Immediately following turnover:

Place RWCU filters in hold per 04-1-01-G33-1 section 4.6.

Then, secure RWCU pump A per 04-1-01-G33-1 section 5.9 for planned maintenance on its discharge check valve, 1G33F012A.

RWCU filters are to remain in HOLD until RWCU pump A is returned to operation.

This is a Division 1 work week.

D. Allow the crew to perform pre-shift brief and review procedures for planned evolutions.

E. Bring the crew into the Simulator, place the simulator is in RUN.

F. Allow the crew to walk down panels.

G. When the crew assumes the shift begin Scenario Activities.

Revision 2

Appendix D Required Operator Actions Form ES-D-2 Scenario 3 Page 6 of 21 SCENARIO ACTIVITIES:

Start SBT report and any other required recording devices (Video recording not allowed for NRC exams).

Place Reactor Water Clean-Up filters in HOLD and secure RWCU pump A.

The crew will remove RWCU filters A and B from service in accordance with 04 01-G33-1, Reactor Water Clean-Up System, section 4.6.

When requested as the building operator at the RWCU F/D control panel to remove RWCU filter A from service, trigger Event 1 to simulate lowering flow through filter A.

When requested as the building operator at the RWCU F/D control panel to remove RWCU filter B from service, trigger Event 11 to simulate lowering flow through filter B.

When both filters have been removed from service, wait 2 minutes and as the building operator who had been at the RWCU panel, report you have exited containment.

The crew will then secure RWCU pump A in accordance with 04-1-01-G33-1, Reactor Water Clean-Up System, section 5.9.
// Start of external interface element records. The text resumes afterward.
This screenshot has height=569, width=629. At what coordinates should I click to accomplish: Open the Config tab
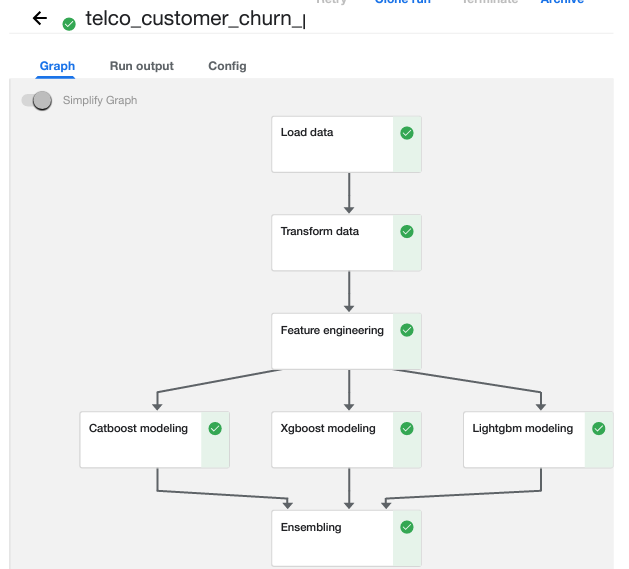(227, 66)
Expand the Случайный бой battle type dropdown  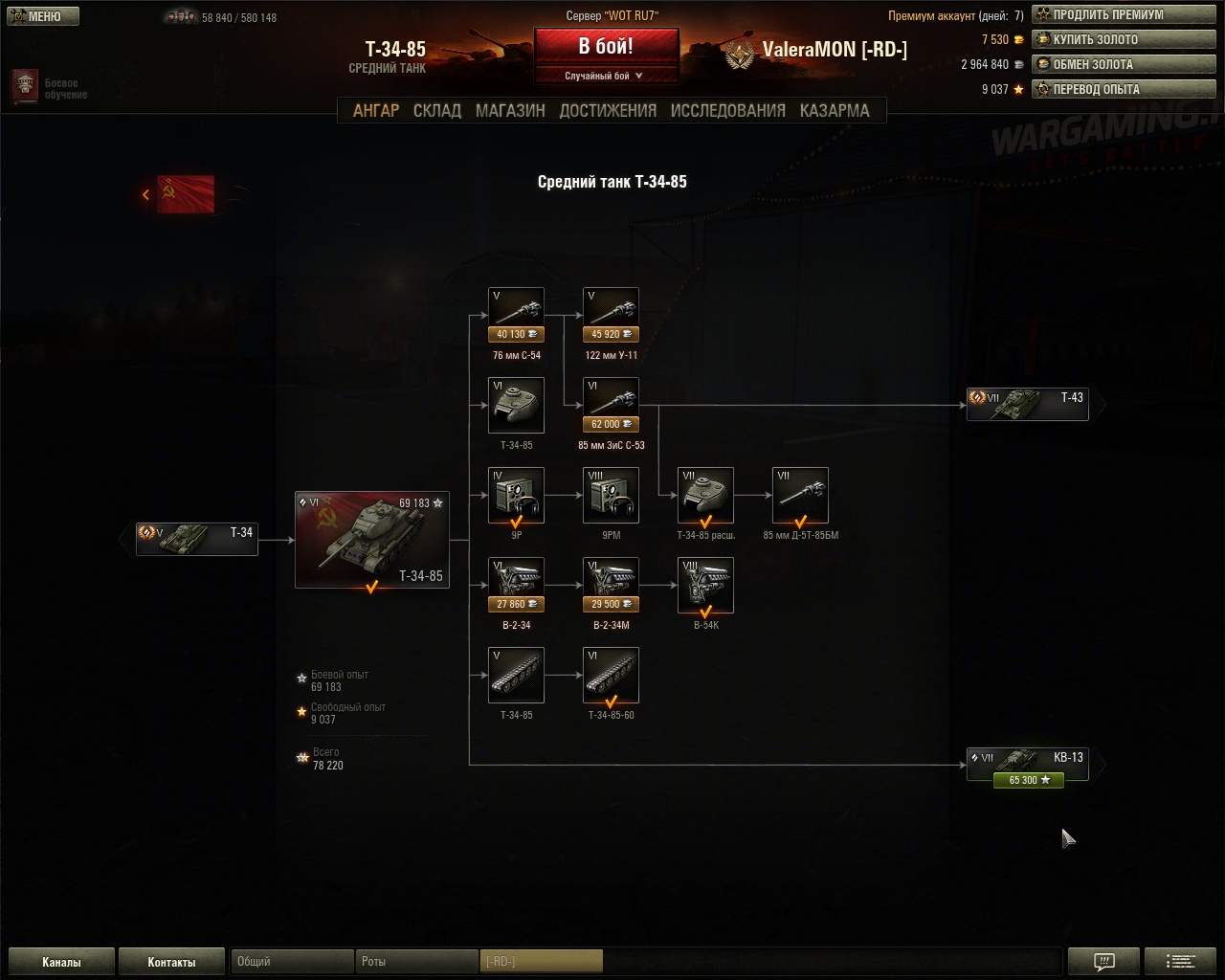pos(606,76)
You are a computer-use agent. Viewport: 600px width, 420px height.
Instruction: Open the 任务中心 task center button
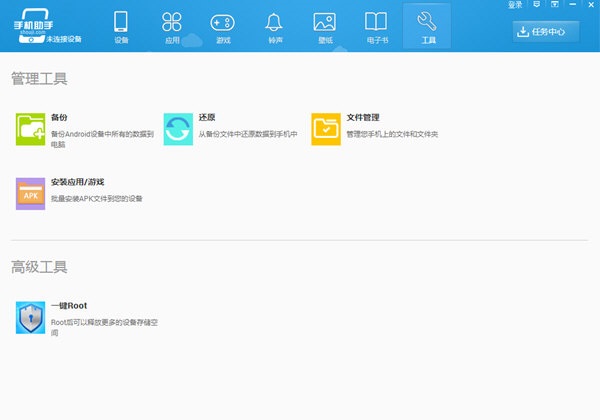click(546, 31)
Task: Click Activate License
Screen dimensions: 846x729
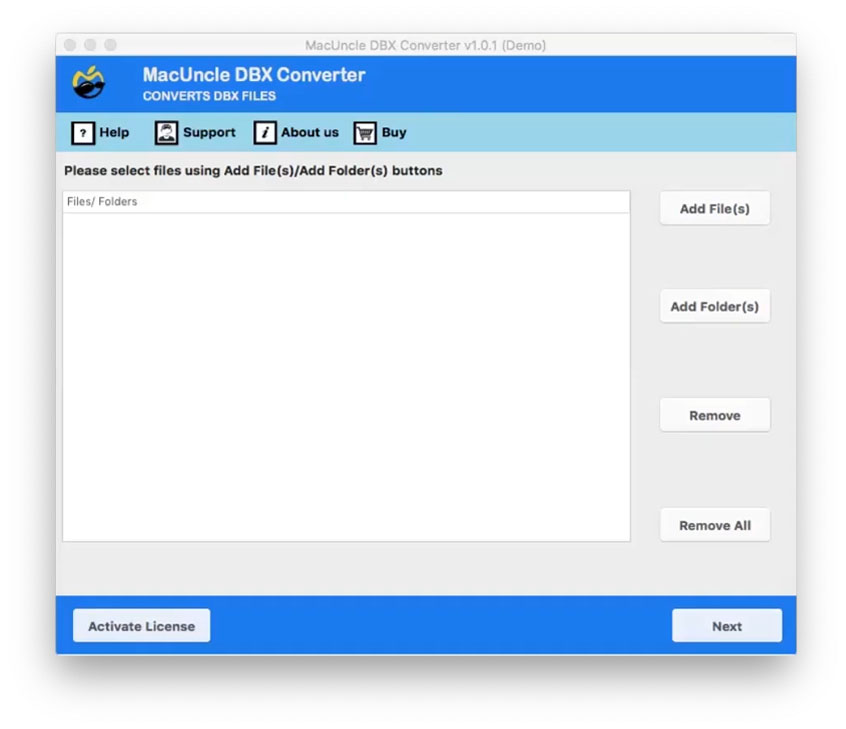Action: coord(141,625)
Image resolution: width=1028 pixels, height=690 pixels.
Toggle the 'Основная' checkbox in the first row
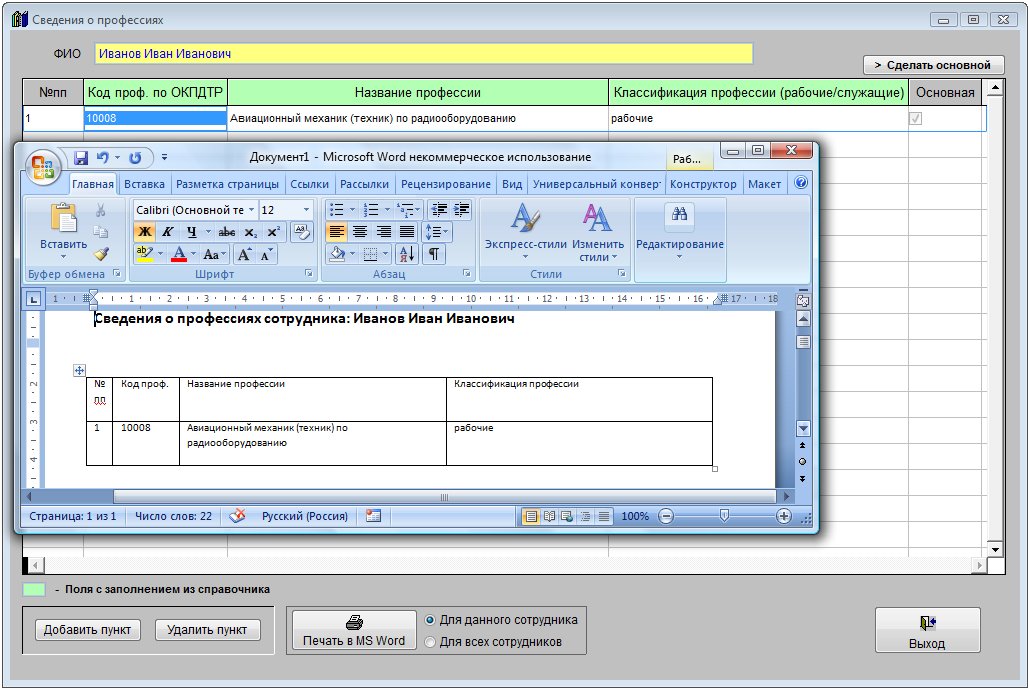tap(914, 119)
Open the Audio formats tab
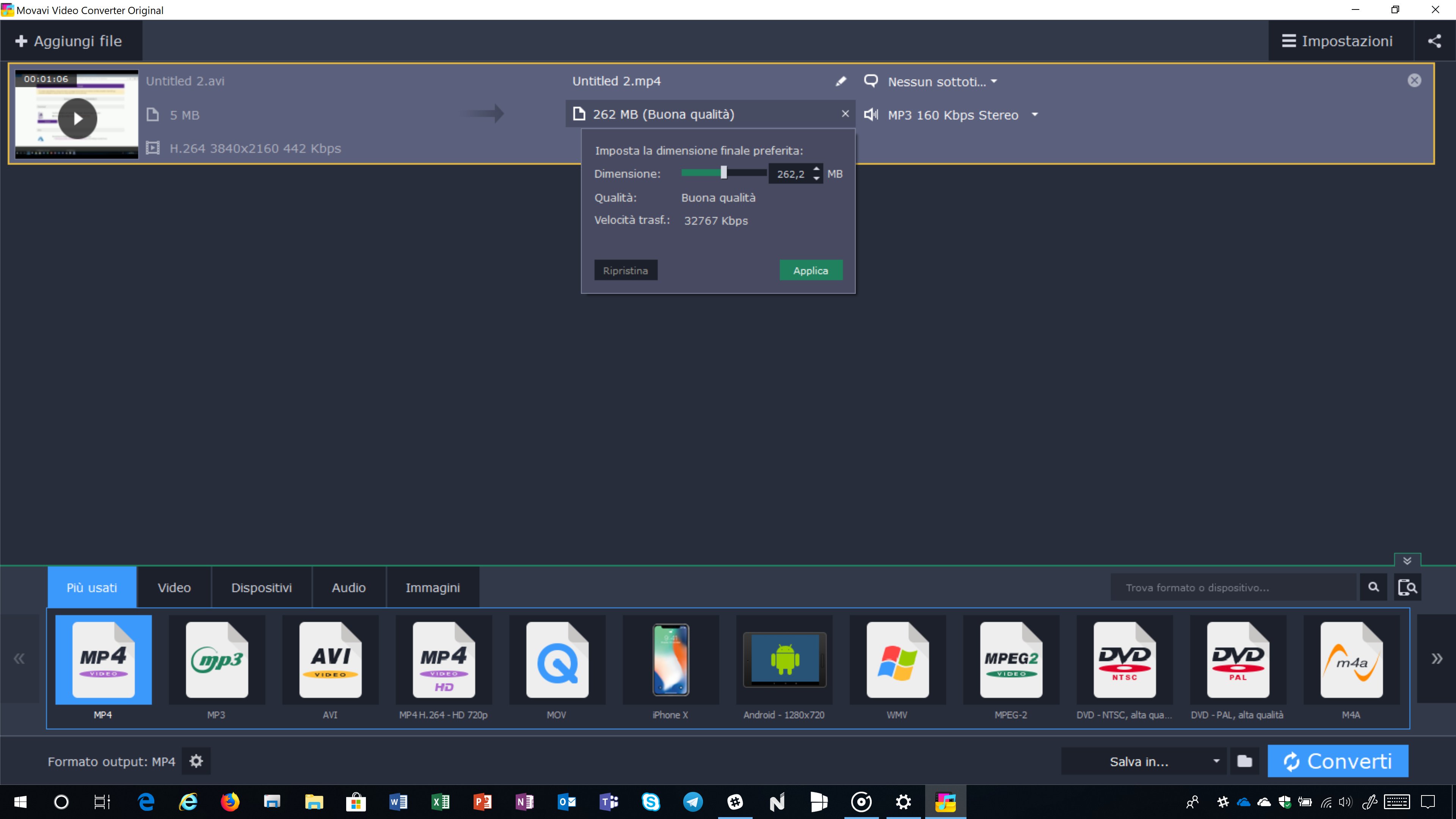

When the crew has completed all required steps of 04-1-01-G33-1, Reactor Water Clean-Up System, section 5.9 and at the direction of the lead evaluator, trigger Event 2 to cause RWCU Heat Exchanger leak inside Containment with failure of Division 1 RWCU valves to automatically isolate.

RWCU Heat Exchanger leak inside Containment with failure of Division 1 RWCU valves to automatically isolate.

The crew will respond per ARIs 04-1-02-1H13-P680-11A-A3, -A4, and -E3 and 05 02-III-5, Automatic Isolation.

If asked the status of Division 1 NUS RWCU leak detection temperature switches, as the booth operator report RWCU Heat Exchanger Area NUS switches are indicating tripped, and that readings are slowly lowering. (If requested, an exact temperature reading for RWCU heat exchanger room Div 1 NUS switch 1E31N620A can be obtained by viewing the tracking value for malfunction tte31n034a_d.)

Revision 2

Appendix D Required Operator Actions Form ES-D-2 Scenario 3 Page 7 of 21 If asked for indications from upper control room, after the Div 2 RWCU isolation is received, report RWCU Heat Exchanger area temperature on recorder 1E31R608 and NUS switch 1E31N620A is 125°F, with no trend yet, and the NUS switch is tripped. Report RWCU Hx room T is 80°F, if asked.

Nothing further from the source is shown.